1:33 am on Jan 24, 2009 (gmt 0)

WebmasterWorld Senior Member 10+ Year Member Top Contributors Of The Month



Never mix RewriteRule and RedirectMatch in the same .htaccess file.

Use RewriteRule for both, and have the redirect as first, and rewrite as last. Make sure that both rules have [L] on the end.

If you are using .html URLs then make sure that those are what are in the links on your pages, and then 301 redirect .php URLs to .html URLs and force www at the same time in the redirect.

If the files are .html that's all you need to do (as well as the AddType stuff above, of course).

If the files are .php you'll need a rewrite to take .html URL requests and translate them so that the content can be served from the .php file without revealing that the content came from a .php file.

See the forum library for the index redirect. It's been posted hundreds of times before.

jdMorgan

4:03 pm on Jan 24, 2009 (gmt 0)

WebmasterWorld Senior Member 10+ Year Member



I'd suggest:

# Externally redirect direct client requests for index.xyz to "/"
RewriteCond %{THE_REQUEST} ^[A-Z]+\ /([^/]+/)*index\.(html?¦php)\ HTTP
RewriteRule ^(([^/]+/)*)index\.(html?¦php)$ http://www.example.com/$1 [R=301,L]
#
# Externally redirect all requests for .html or .htm URLs to .php
RewriteRule ^(([^/]+/)*[^.]+)\.html?$ http://www.example.com/$1.php [R=301,L]

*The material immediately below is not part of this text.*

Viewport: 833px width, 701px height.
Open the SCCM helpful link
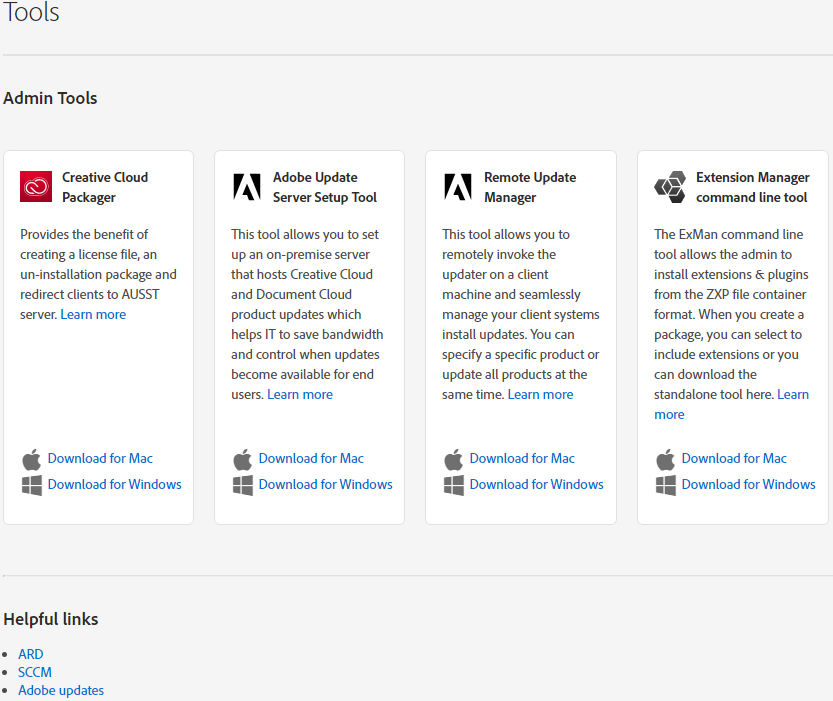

Replace the broken pipe "¦" characters above with solid pipes before use; Posting on this forum modifies the pipe characters.

Jim

suzukik

3:16 am on Jan 27, 2009 (gmt 0)

10+ Year Member



Thank you again, jdMorgan.

But it doesn't work well.
Loop occurs.

Well, now I understand AddType stuff is the best solution.

Caterham

11:09 am on Jan 27, 2009 (gmt 0)

10+ Year Member



Well, now I understand AddType stuff is the best solution.

You'd like to invoke a handler via AddHandler and not set a MIME-type to parse php. Invoking handlers via AddType is wrong since 1996 (unfortunately the php handler continuous to accept "magic" MIME-types but it can cause unexpected behavior in pre-content handler processing).